WEIDWERK: Woher kommt dein Künstlername und was bedeutet er?
Køleen: Mein Künstlername ist eine Kombination aus meinem Vornamen Nicole, meinem Spitznamen „Collie“ und dem forstwirtschaftlichen Begriff „Kollin“ – eine Höhenstufe im Mittelgebirge, auf der Laubhölzer, ganz besonders Eichenwälder, gut gedeihen. Mir war es wichtig, dass mein Künstlername eine Kombination mit etwas Forstlichem ist und mit meinem Vornamen zu tun hat – so ist der Künstlername „Køleen“ entstanden. Damit er etwas cooler aussieht und ein bisschen aus der Masse herausragt, habe ich das „O“ durchgestrichen. (Lacht!)
WEIDWERK: Wie und wann bist du zum Singen gekommen?
Køleen: Ich habe im Kindesalter in Schulchören gesungen und später, im Alter von 14 Jahren, Gitarre gelernt und damit begonnen, Songtexte bzw. Songtextfragmente zu verfassen. Während meiner Ausbildung zur Försterin bin ich in der Schulband gelandet, mit der ich öfters bei Adventsingen oder sonst auch vor mehreren Menschen gesungen und entdeckt habe, dass es mir extrem viel Freude bereitet, vor Leuten zu musizieren. In weiterer Folge habe ich Gesangsunterricht in Popular- und Jazzmusik genommen und in Cafés und bei kleineren Veranstaltungen gespielt. Als ich nach Absolvierung der Forstschule nach Niederösterreich bzw. in die Nähe Wiens gekommen bin, habe ich einen meiner jetzigen Produzenten kennengelernt, mit dem ich Songs professionell erarbeite. Ich habe mir viel Zeit damit gelassen, das Projekt „Køleen“ die letzten Jahre so heranreifen zu lassen, dass das Ergebnis für mich stimmig ist und ich stolz darauf sein kann.
Wie ein Baum, der die Energie mit seinen Wurzeln aus dem Boden zieht, kann man aus schlimmen, aussichtslosen Situationen Hoffnung schöpfen. – Nicole F., Försterin & Sängerin „Køleen“
WEIDWERK: Was hat dich dazu bewogen, den Beruf der Försterin zu ergreifen?

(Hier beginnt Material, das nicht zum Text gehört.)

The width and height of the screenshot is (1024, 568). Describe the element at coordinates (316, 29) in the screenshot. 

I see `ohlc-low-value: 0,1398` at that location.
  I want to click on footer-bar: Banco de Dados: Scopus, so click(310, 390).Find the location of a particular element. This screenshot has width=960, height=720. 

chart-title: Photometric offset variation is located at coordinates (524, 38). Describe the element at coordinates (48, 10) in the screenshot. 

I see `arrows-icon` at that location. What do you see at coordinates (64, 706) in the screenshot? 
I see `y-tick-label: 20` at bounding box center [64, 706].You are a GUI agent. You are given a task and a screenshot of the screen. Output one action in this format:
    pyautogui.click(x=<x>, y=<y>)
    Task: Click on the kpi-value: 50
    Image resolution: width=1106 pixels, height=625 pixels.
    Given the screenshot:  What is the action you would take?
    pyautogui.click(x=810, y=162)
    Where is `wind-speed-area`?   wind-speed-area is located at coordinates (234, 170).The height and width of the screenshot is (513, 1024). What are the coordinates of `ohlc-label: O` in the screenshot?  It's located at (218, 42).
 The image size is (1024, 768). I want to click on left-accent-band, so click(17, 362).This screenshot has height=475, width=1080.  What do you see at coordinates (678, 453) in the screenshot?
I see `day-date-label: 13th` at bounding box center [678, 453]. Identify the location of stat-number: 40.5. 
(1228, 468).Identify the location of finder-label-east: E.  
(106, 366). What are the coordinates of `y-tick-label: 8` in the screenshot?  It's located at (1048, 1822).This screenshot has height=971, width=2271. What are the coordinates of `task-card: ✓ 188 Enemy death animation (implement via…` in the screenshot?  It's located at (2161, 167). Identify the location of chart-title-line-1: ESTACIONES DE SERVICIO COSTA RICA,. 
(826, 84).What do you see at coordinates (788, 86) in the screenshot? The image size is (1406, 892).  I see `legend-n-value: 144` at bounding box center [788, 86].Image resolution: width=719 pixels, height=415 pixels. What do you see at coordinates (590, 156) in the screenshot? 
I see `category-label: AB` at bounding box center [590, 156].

Køleen: Für mich war durch den familiären Hintergrund das Thema Wald in meiner Kindheit immer schon sehr präsent. Mein Vater war Forstwart und hat selbst Holz geerntet. Ich habe schon in jungen Jahren mit ihm im Wald gearbeitet, Holz gehackt, später mit der Motorsäge geschnitten und so die Liebe zur Forstwirtschaft und generell zur Waldbewirtschaftung entdeckt. Durch den familiären Bezug war das also immer ein zentrales Thema, daher war die Forstschule in Bruck/Mur das Einzige, was für mich infrage gekommen ist. Nach der Matura und der Forstadjunktenzeit habe ich die Staatsprüfung zur Försterin abgelegt.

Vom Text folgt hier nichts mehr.